Ecoacoustics Glossary

Note: If a term has a [**] next to it, we are giving a definition that is specific to the term’s use in Arbimon.

Amplitude: The relative strength of a sound wave, with higher amplitude sounds perceived as louder. Amplitude is determined by the amount of displacement of air particles in a sound wave.

Acoustic Indices: Mathematical calculations used to measure a soundscape holistically based on its acoustic properties (i.e., statistical measures of acoustic energy). Many (60+) have been developed, most of which calculate the power ratio between different frequency and/or time bins across a raw soundscape.

Figure: Example of an Acoustic Complexity Index (ACI) by time of day from a protected and unprotected lake in the Amazon Rainforest. Higher values mean time intervals with more diversity of sound intensities. For more information, see Do Nascimento et al 2020.

**Acoustic Space Use (ASU): An acoustic index that measures the amount of the frequency range and time being used in a soundscape. Some studies have shown this index to be positively related to species richness such that sites with higher ASU values have more species. By analyzing the frequencies most used in a sonogram, it is possible to identify which taxonomic groups are contributing to the ASU (e.g. birds, frogs, insects).

Figure: 3D plot showing ASU from different sites. The axes represent hour (x), frequency (y) and the proportion of observations (z). From: Aide et al. 2017.

Anthropophony: All sound produced by human activity in a soundscape (e.g., human voice, construction, vehicles).

Attenuation: The gradual reduction in the strength of a sound signal as it travels through a medium (air, water, etc.). Specifically, the loss of energy in the sound wave.

Audible sound: The frequency range a human can hear: 0.2kHz - 20kHz.

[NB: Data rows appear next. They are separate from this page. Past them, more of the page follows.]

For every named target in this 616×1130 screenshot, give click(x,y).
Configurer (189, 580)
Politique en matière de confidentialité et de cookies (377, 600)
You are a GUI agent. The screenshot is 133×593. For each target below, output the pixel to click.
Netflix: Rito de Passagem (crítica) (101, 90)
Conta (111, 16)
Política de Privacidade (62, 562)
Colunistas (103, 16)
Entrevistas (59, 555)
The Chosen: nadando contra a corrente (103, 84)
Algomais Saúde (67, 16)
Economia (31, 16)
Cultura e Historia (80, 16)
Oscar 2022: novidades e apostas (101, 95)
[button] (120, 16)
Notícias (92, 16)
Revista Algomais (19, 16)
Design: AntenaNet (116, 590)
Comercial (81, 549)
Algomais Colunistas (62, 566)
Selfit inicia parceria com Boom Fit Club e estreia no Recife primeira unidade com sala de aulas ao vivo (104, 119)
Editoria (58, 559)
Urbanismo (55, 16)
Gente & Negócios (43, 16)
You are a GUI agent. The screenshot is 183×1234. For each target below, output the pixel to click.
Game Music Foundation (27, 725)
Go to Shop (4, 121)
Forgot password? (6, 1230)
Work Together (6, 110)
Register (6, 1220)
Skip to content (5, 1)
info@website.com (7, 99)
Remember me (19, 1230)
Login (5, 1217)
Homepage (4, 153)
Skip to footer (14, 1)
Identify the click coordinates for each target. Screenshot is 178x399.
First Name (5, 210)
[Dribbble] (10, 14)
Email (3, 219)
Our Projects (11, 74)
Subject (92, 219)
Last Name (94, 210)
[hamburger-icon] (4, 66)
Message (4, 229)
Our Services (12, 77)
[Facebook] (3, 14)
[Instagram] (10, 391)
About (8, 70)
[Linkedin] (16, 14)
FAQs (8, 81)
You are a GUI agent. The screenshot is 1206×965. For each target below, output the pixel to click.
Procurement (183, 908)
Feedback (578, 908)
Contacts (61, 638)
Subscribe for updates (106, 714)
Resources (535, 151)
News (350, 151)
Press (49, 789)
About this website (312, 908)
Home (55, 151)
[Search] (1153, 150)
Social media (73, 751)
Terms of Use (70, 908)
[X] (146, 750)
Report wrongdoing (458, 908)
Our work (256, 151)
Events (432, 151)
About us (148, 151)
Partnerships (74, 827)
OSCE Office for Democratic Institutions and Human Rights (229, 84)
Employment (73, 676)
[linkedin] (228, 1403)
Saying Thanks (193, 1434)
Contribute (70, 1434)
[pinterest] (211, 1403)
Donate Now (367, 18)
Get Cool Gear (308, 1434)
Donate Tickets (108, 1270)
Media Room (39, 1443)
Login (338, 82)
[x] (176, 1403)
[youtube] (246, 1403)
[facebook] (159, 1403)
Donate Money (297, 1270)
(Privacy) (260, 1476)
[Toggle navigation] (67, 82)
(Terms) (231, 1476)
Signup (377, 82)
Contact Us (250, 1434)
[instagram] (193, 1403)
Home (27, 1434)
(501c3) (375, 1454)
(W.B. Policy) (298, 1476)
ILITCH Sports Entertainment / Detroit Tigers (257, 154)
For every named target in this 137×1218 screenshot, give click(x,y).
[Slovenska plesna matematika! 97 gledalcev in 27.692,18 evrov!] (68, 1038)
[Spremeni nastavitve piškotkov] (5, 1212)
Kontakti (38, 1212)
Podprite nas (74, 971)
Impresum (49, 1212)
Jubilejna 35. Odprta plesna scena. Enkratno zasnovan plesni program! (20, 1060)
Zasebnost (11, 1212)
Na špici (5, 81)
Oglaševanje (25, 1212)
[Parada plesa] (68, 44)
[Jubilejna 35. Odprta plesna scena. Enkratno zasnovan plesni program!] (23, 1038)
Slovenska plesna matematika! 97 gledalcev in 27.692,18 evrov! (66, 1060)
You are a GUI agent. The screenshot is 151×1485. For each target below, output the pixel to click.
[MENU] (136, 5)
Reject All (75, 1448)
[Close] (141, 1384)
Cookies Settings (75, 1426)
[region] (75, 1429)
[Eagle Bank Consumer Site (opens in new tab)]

AudioMoth: An autonomous recording unit designed for passive acoustic monitoring. A small, low-cost, user-friendly device developed by Open Acoustic Devices.

Figure: AudioMoth device

**Audio Event Detection (AED): An analysis used to automatically detect sound events satisfying user-defined parameters such as minimum amplitude, event duration and frequency bandwidth. A region of interest (ROI) is generated around each acoustic event. These ROIs can then be inspected in the Arbimon Visualizer tool or analyzed with the Arbimon Clustering tool.

Bandwidth: The range of frequencies contained in a sound. It is the difference between the highest and lowest frequencies in a sound and typically measured in Hertz (Hz). 

Bioacoustics: The study of sound production, reception and communication in living organisms, particularly animals.

Biophony: All sounds produced by animals in a soundscape.

Classification: The process of classifying species-specific sounds. There are currently a wide range of algorithms used to identify species classification automatically.

Clipping: A distortion in a sound recording caused when the amplitude is greater than the capacity of the recording system.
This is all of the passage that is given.